球団史上初の世界一に導いたヒンチ監督「不安も芽生え始めたとき、ただ選手を信じるのみ」

 アストロズは1日(日本時間2日)、敵地で行われたワールドシリーズ第7戦でドジャースに5-1で勝利し、球団史上初の世界一に輝いた。1番のジョージ・スプリンガー外野手が初回に二塁打、2回には2ランを放つなど、打線がドジャース先発のダルビッシュ有投手を1回2/3で3安打5失点(自責4)とKO。A・J・ヒンチ監督は、「彼が先頭打者なのには理由がある」とワールドシリーズ史上最多タイの5本塁打でMVPに輝いたリードオフマンを絶賛。また、今季のア・リーグMVP最有力候補と見られているホセ・アルトゥーベ内野手も世界一の喜びを噛み締めた。

 若きスターを打線の中心に据えるアストロズ。この日、ダルビッシュを打ち砕いてチームを世界一に導いたのはスプリンガーだった。初回の二塁打で出鼻をくじき、2回には降板へと追い込む豪快な2ラン。ドジャースのプランを大きく狂わせた。

 試合後、ヒンチ監督は公式会見で「我々の選手を見てわかるように、ジョージやアルトゥーベ、カルロス(コレア)は毎試合活躍してくれるんだ。舞台が大きくなるにつれて不安も芽生え始めたとき、ただ選手を信じるのみだ。ジョージが打てば、あとはみんなが続くのみ。このシリーズでよく目にしてきたことだ。彼が打つことによるダメージは大きかった。彼が先頭打者なのには理由がある。クリーンアップを打つ選手にお膳建てするために、彼を一番に据えている」と“切り込み隊長”としての働きを褒め称えた。
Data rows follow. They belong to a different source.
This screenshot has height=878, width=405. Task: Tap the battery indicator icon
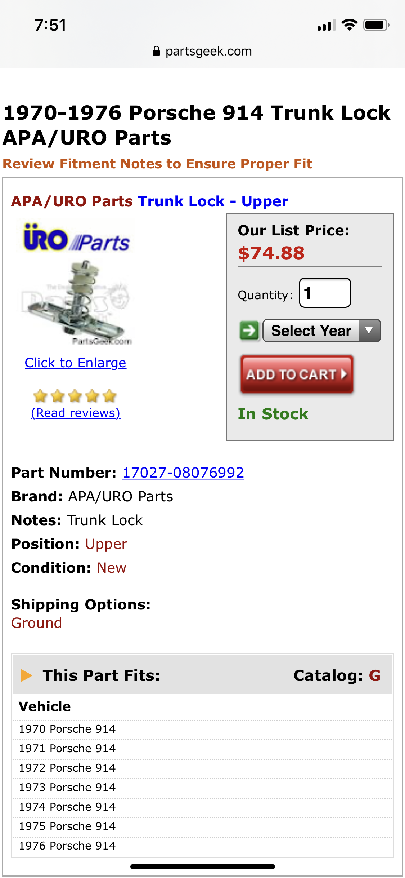pyautogui.click(x=376, y=25)
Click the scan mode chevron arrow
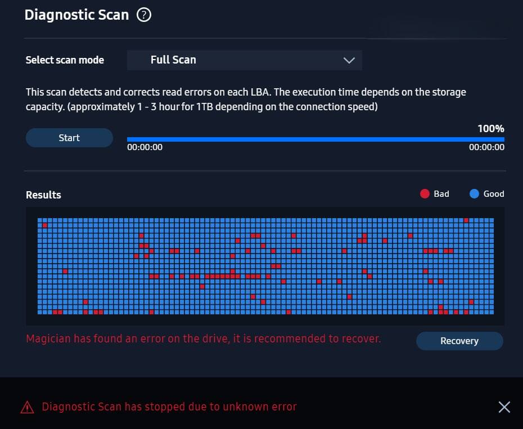 (x=349, y=60)
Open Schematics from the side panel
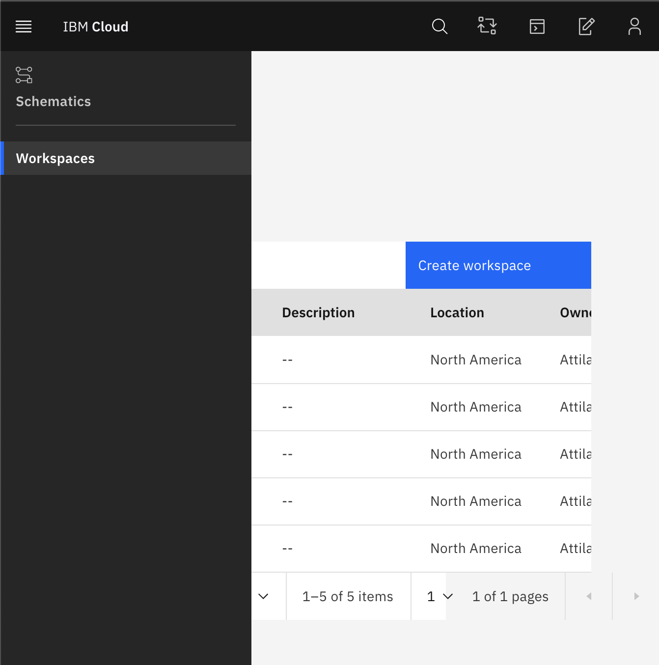Viewport: 659px width, 665px height. point(54,101)
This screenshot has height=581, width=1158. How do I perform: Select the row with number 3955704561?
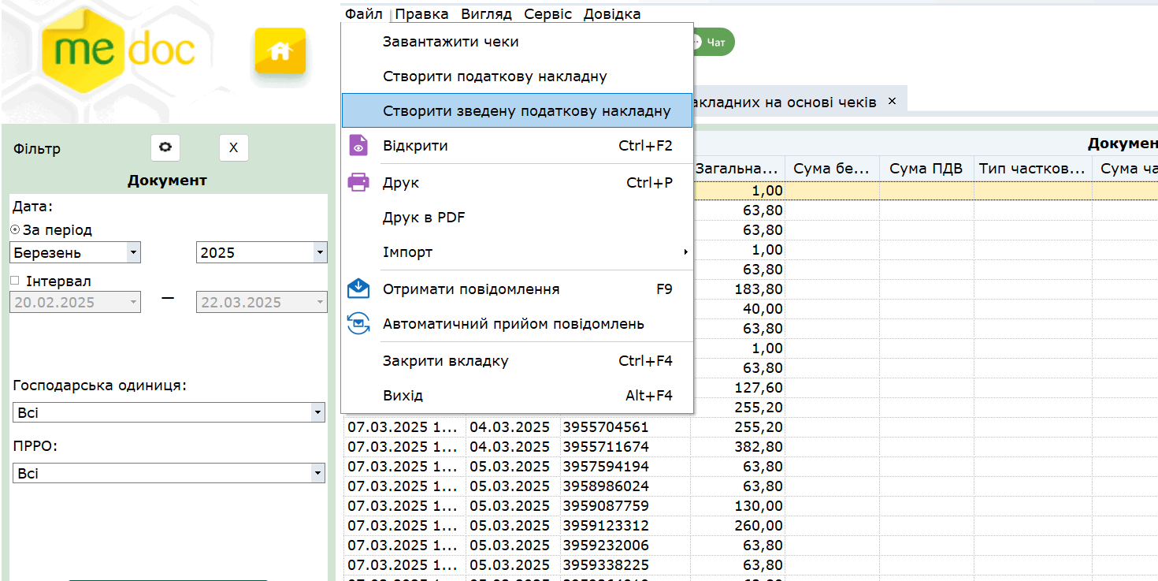click(x=605, y=427)
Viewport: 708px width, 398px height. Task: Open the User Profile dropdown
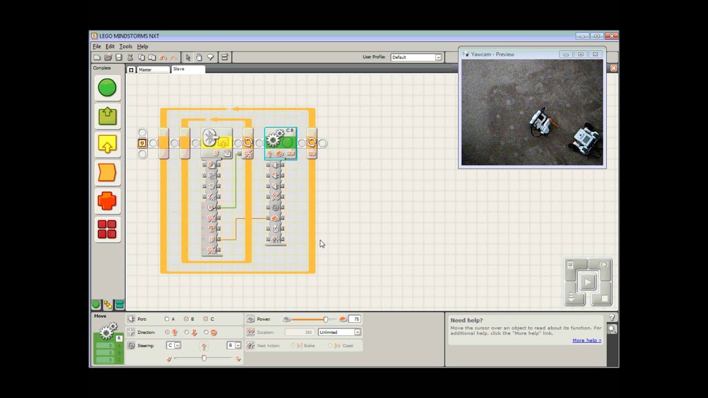click(438, 57)
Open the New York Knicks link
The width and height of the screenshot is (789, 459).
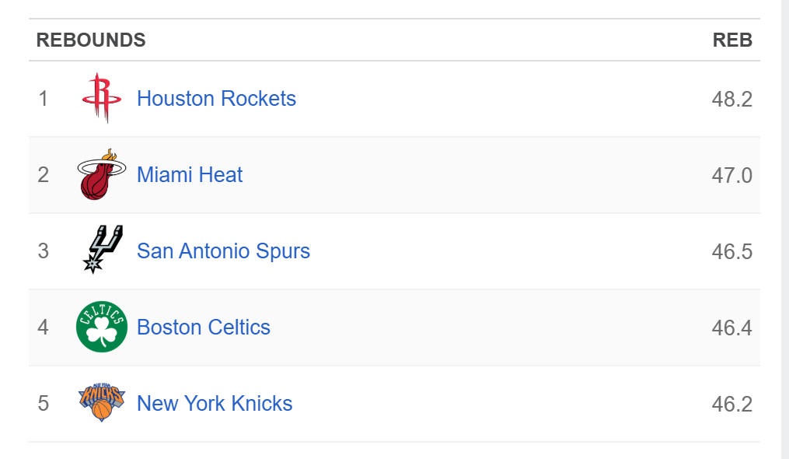tap(215, 404)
 一方、ドジャースとの違いを聞かれたアルトゥーベは「大事なのは自分たちがチームに対して謙虚な気持ちでいたことだと思う。素晴らしいタレントが集まっているけど、それを当たり前だなんて決して思っていない。ドジャースはプレーオフで躍進していた。小さなことを含め、出来ること全てをやったんだ」と回顧。さらに、指揮官への絶大な信頼を明かした。

7月まで所属の青木も世界一リングを手に、アルトゥーベ「今年の全員の活躍があってここまでこれた」

「彼は多くの自信を与えてくれた。彼は自分を信頼してくれているから、うまくでプレーできていない時は、彼はそれをしっかり教えてくれる。選手を絶対見下したりしない。礼儀正しい人なんだ。彼はベストな方法で、ベストなアドバイスをくれるんだ」

 アストロズの強さは、あらゆるところに垣間見える。

 アルトゥーベは「スプリングトレーニングで、これが(目指していた)チームなんだと実感した。クラブハウス内で、多くのチームケミストリー、そして素晴らしい人間関係が広がっていた。今年こそが勝負だと思ったんだ。そして、今年の全員の活躍があって、ここまでこれたんだ」と振り返った。

 今季は開幕直後から独走を続けたアストロズ。7月にトレードとなった青木宣親外野手も、躍進に貢献した。世界一のリングを手にすることになるはずだ。アストロズは後半戦にやや失速。プレーオフでもリーグ優勝決定シリーズでヤンキースに王手をかけられるなど苦しい局面もありながら、頂点まで駆け上がった。

 まさにチームとしての勝利。選手から尊敬を集めるヒンチ監督は試合後、敵将のロバーツ監督について聞かれ、「誰かが祝福しているということは、もう一方では誰かの終焉を意味する。彼の落ち込んでいる姿を見るのはつらいことだ。確かに彼と会って話をしたよ。いつも通り、彼は気品と感謝の気持ちに溢れているようだった。そして、彼を誇りに思うよ。男として、そして監督として、彼を誇りに思う」と気遣うことも忘れなかった。そして、「このチームを(簡潔に)表すと?」との質問には「チャンピオンだ」と答えていた。